An Austrian with a carbon wing strapped to his back is to attempt to skydive across the English Channel.
Felix Baumgartner plans to leap from a plane 30,000 feet (9,000 metres) above Dover and glide over the 22 miles (35 kilometres) of water to France.
At times he will reach speeds of 224mph (360km/h) in temperatures as low as -68C.
He hopes to land by parachute in Cap Blanc-Nez near Calais, after seven minutes in the air.
The 34-year-old former mechanic and motor cross driver said he was confident he would complete his flight across the Channel.
"I'm my own plane. I'll be using no engine, just perfect aerodynamics and my skills," he told the Daily Telegraph.
Mr Baumgartner will wear an aerodynamic jumpsuit with a 6ft carbon wing attached to it for Thursday's Channel attempt.
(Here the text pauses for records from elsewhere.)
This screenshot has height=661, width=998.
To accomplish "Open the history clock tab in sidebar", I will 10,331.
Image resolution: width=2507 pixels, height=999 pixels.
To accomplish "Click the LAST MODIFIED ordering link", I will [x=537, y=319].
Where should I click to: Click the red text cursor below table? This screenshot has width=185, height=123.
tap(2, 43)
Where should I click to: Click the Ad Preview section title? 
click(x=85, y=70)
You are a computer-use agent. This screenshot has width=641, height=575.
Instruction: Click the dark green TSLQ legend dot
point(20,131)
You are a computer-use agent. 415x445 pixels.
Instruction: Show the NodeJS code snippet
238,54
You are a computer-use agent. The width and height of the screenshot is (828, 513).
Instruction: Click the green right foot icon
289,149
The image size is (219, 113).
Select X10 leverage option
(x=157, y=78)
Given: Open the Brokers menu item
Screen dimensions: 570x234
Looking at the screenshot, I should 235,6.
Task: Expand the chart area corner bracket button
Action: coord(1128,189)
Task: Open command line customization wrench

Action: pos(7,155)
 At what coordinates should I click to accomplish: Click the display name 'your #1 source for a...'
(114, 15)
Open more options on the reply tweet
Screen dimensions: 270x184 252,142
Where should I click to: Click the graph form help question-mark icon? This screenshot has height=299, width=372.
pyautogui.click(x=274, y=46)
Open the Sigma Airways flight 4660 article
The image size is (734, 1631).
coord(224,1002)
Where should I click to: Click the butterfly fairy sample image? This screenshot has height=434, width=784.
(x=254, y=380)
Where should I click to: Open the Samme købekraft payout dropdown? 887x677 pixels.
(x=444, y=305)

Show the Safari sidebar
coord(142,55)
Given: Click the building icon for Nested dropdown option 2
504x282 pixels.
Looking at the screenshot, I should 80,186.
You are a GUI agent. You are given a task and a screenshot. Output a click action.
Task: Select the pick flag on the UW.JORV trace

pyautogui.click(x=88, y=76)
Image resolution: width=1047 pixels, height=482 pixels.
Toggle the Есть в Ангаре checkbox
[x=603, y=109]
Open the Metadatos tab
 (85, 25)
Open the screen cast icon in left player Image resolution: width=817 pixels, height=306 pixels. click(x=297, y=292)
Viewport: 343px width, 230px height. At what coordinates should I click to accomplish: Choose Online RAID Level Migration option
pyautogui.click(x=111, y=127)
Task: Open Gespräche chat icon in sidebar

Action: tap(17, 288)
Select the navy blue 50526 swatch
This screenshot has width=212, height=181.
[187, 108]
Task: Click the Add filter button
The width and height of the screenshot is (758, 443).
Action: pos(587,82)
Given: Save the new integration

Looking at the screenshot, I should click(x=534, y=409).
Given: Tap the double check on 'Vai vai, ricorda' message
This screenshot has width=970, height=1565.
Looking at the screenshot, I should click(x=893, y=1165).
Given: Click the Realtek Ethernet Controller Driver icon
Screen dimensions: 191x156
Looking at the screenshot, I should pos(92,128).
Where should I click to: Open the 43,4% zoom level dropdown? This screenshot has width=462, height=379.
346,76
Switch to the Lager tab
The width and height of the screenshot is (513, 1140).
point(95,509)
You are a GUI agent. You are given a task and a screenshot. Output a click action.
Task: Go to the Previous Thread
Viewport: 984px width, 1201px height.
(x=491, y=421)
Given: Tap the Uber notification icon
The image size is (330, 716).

He will also have a supply of oxygen for the beginning of the flight when the air is thin and temperatures can drop to -68C.
Weather and air traffic controllers permitting, Mr Baumgartner will jump early on Thursday.
The success of his flight will depend on him moving horizontally into the perfect gliding position.
His angle has to be accurate. Any minor imbalance could cause huge problems.
The flight has been given the codename "Icarus Two", after the Greek mythological figure who fell to his death when he flew too close to the sun.
Mr Baumgartner is no stranger to daredevil feats usually launched from great heights.
In 1999, he achieved the record for jumping from the 1,483 feet (452 metre) Petronas Towers in Kuala Lumpur - the tallest building in the world.
In the same year, he parachuted from the right hand of the 100 foot (30.5 metre) statue of Christ in Rio de Janeiro.
"I want to be known as the God of the Skies," he told the Telegraph.